What is needed: Starting at the line that contains "Image resolution: width=1460" and continuing through the last of the lines below, copy out those lines without any change.

**** Input records ****

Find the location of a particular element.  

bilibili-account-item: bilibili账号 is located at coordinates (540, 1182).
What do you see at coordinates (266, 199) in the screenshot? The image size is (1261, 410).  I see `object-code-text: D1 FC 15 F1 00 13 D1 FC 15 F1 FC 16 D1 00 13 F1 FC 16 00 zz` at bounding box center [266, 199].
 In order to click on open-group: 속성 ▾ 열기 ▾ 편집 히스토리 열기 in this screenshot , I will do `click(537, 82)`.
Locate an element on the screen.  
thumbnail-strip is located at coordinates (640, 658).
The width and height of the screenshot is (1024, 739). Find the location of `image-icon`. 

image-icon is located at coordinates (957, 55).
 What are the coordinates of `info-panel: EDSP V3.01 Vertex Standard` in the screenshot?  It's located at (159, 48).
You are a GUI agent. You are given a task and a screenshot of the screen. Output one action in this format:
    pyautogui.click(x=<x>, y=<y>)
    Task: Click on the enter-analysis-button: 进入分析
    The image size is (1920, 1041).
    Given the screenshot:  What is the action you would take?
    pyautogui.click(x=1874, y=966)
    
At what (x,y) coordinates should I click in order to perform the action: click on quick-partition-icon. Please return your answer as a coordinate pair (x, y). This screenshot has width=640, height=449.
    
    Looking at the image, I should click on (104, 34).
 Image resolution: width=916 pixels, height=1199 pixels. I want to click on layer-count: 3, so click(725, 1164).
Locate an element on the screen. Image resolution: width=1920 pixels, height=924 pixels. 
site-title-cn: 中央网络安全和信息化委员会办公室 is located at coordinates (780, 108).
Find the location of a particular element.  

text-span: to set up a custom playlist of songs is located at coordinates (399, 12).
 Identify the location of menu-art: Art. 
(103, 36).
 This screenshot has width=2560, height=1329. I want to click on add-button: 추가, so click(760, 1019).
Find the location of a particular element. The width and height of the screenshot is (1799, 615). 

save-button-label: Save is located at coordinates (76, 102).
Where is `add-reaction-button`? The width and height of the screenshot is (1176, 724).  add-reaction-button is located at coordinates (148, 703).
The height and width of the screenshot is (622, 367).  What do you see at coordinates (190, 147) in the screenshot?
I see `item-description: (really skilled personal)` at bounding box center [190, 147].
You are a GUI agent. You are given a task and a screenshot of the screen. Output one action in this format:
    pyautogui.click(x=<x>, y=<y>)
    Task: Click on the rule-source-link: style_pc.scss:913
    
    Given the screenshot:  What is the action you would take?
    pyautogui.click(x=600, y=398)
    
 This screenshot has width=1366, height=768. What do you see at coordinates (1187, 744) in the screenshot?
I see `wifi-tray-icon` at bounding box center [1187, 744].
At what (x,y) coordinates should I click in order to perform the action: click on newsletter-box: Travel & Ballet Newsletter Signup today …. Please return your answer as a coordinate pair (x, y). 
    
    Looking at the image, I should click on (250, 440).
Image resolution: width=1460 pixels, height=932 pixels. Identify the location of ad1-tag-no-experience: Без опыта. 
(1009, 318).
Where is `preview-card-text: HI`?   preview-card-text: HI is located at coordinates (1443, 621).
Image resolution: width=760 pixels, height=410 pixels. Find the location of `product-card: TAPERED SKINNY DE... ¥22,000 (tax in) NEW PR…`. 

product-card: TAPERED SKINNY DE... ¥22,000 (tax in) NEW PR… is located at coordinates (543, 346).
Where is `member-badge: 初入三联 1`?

****

Your response:
Image resolution: width=1460 pixels, height=932 pixels. Identify the location of ad1-tag-no-experience: Без опыта. 
(1009, 318).
Where is `preview-card-text: HI`?   preview-card-text: HI is located at coordinates (1443, 621).
Image resolution: width=760 pixels, height=410 pixels. Find the location of `product-card: TAPERED SKINNY DE... ¥22,000 (tax in) NEW PR…`. 

product-card: TAPERED SKINNY DE... ¥22,000 (tax in) NEW PR… is located at coordinates (543, 346).
Where is `member-badge: 初入三联 1`?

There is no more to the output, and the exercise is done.